The attackers crossed the wadi in places, though with difficulty, and even then the deep and steep-sided nature of the wadi, and the enfilade fire encountered, sweeping easily across the narrow front, made the foothold on the far bank precarious. The gains were held on 21 March, and were extended during the night 21–22, but on 22 March there was heavy rain and the wadi crossing became more difficult than ever, and for armour and wheeled vehicles wellnigh impossible. Bad weather prevented the air force from interfering with the enemy's preparations for a counter-attack, which was duly delivered by 15 Panzer Division in the afternoon of 22 March. Much of the bridgehead was recaptured by the enemy, for conditions made it impossible to get more than a handful of tanks and anti-tank guns across the wadi. By 2 a.m. on 23 March it was known that the results of the counter-attack were serious. But, on the other hand, Montgomery considered that the enemy was now committed to offensive action on his eastern flank.
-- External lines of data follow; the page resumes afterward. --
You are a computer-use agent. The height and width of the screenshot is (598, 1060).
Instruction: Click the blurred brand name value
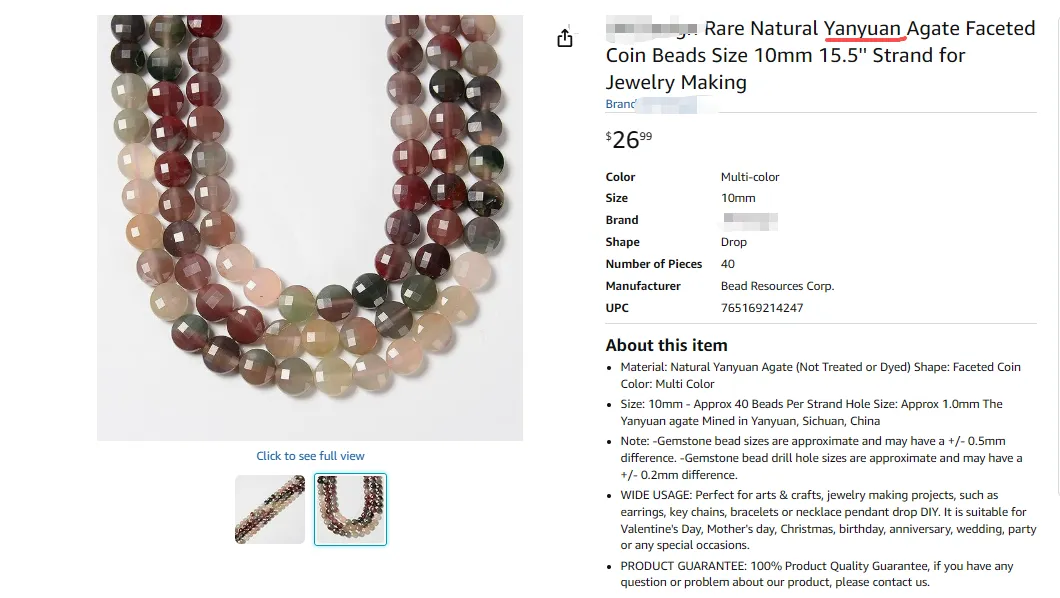(x=750, y=220)

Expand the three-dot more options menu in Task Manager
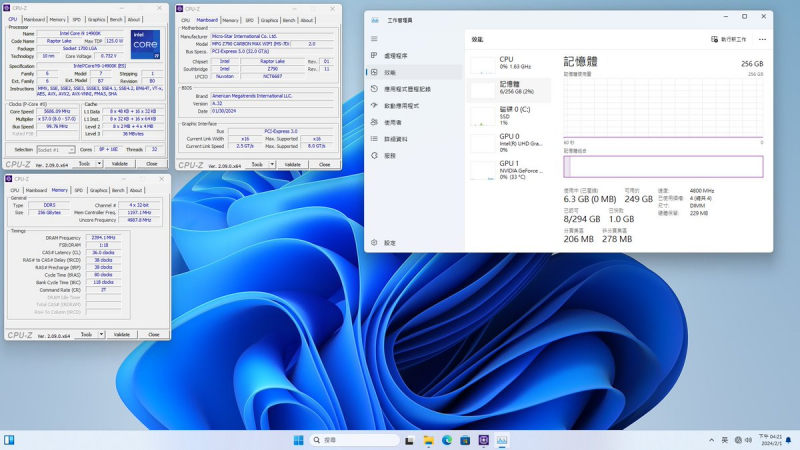tap(762, 39)
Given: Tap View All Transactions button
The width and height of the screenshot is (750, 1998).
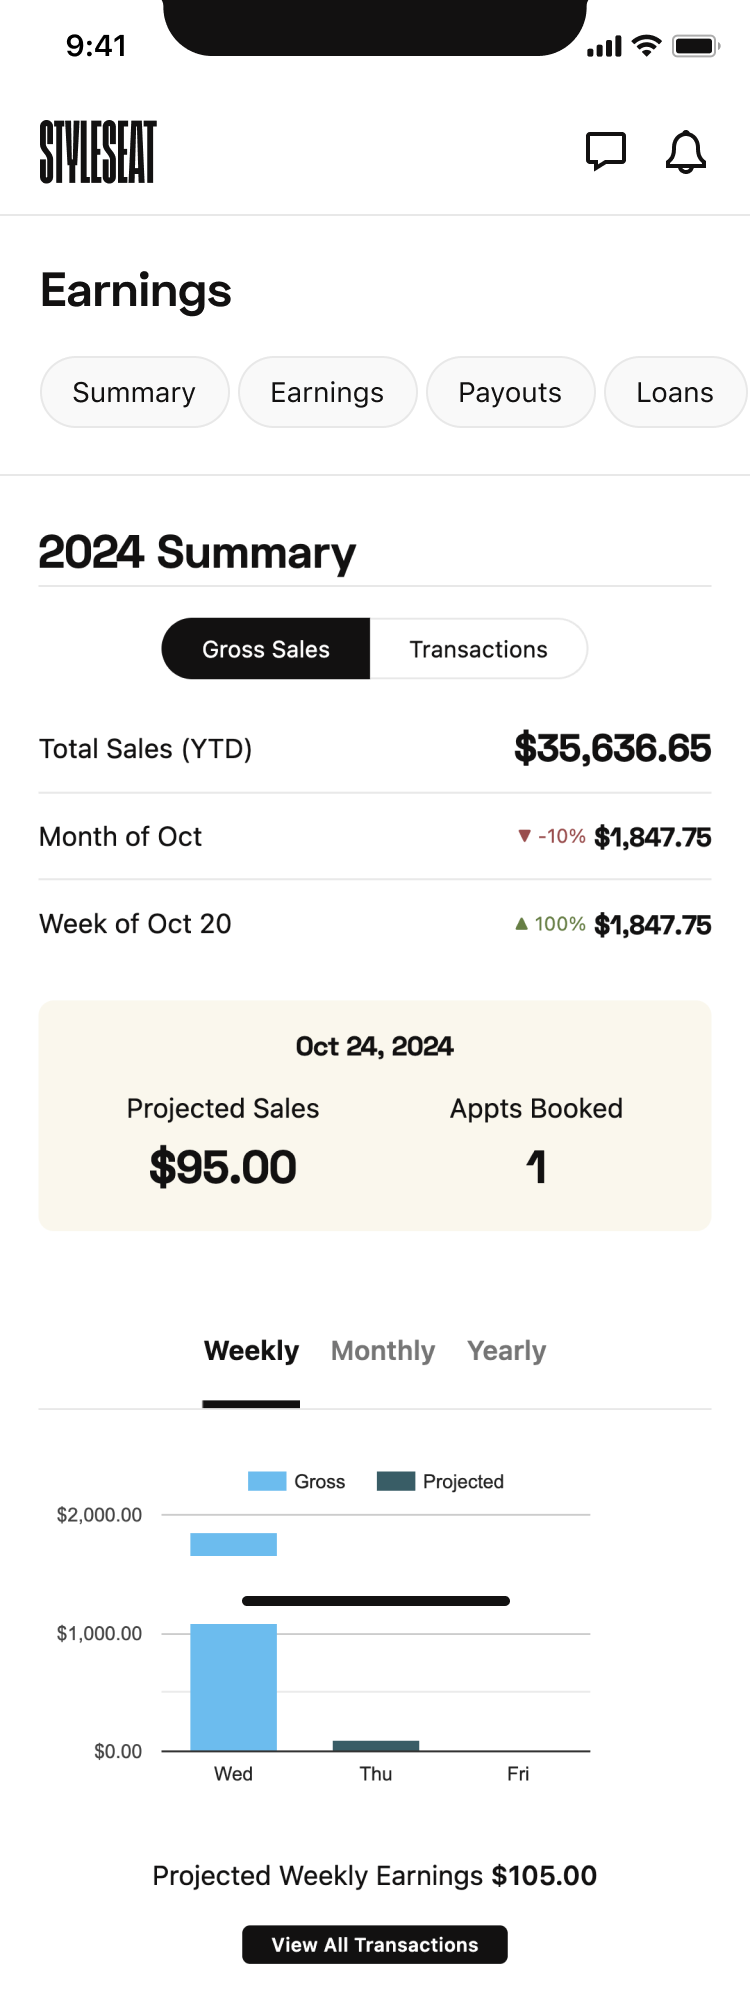Looking at the screenshot, I should click(x=375, y=1944).
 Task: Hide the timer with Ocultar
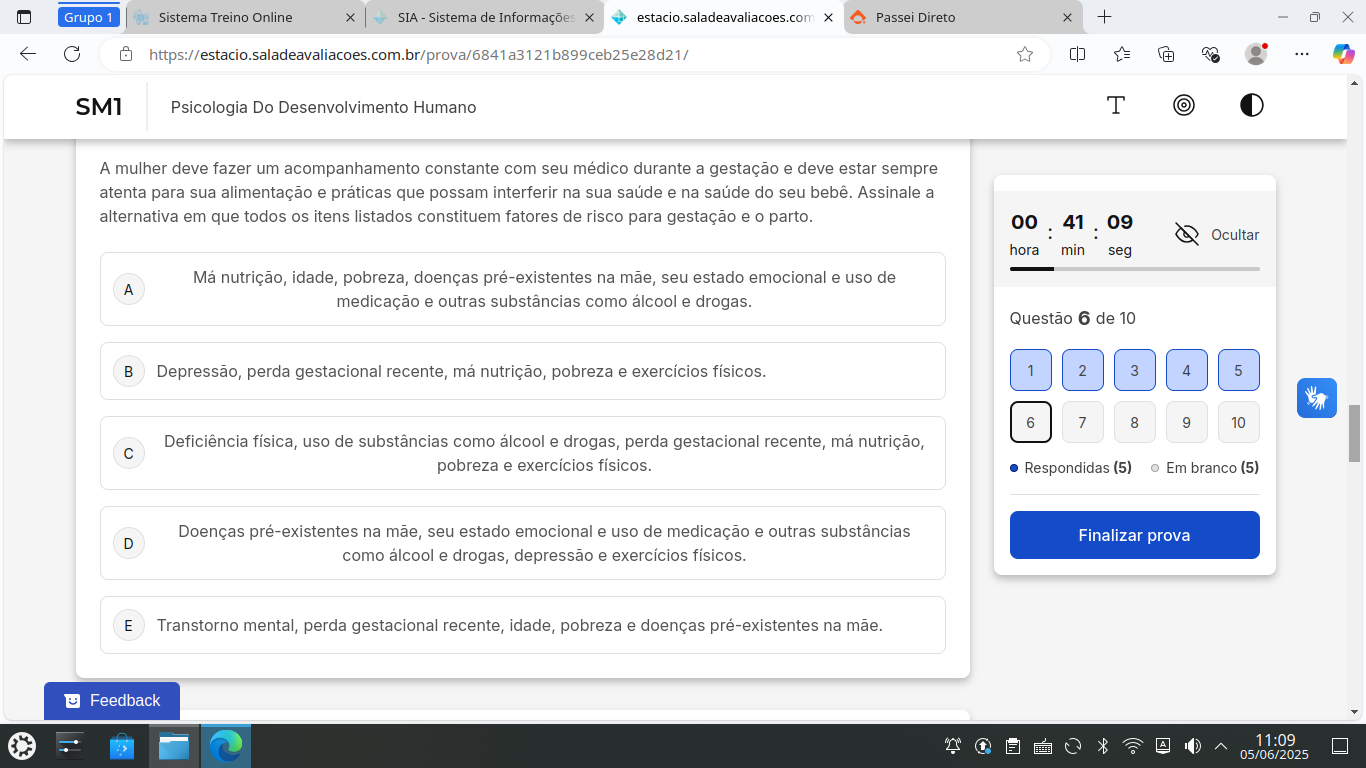[1217, 235]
He therefore took the decision which has been given in the message quoted above. It was intended that the move of Headquarters 10 Corps and 1 Armoured Division should start after dark on 23 March, in the hope that a fresh offensive could be launched at Tebaga on 25 March. At the same time 30 Corps, strengthened by 7 Armoured Division from 10 Corps and by 4 Indian Division from Army Reserve, was to launch a new attack in the centre towards Toujane and Zeltene, in an area beyond the artificial defences of the Mareth Line, where, in effect, a gap had already been left by the departure of 164 Light Division to Tebaga. One advantage of this attack was that the lateral road from Medenine through the Hallouf Pass would be opened and the two wings of the army brought closer together. The 4th Indian Division was entrusted with this special attack, to commence after dark on 23 March. Thirtieth Corps page 193 would then have 50, 51 and 7 Armoured Divisions to hold the enemy in the Mareth Line proper, while 4 Indian Division undertook what Montgomery calls a ‘short hook’ round the line.
By the evening of 23 March all troops were withdrawn across Wadi Zigzaou and the whole of the bridgehead given up. Tenth Corps, consisting of Corps Headquarters, 1 Armoured Division (2 Armoured Brigade and 7 Motor Brigade), 69 Medium Regiment, RA, with corps engineers and anti-aircraft artillery, moved from Medenine soon after midnight on 23–24 March, taking the direct road to Foum Tatahouine. With it moved 36 Survey Battery, less the detachments already with NZ Corps.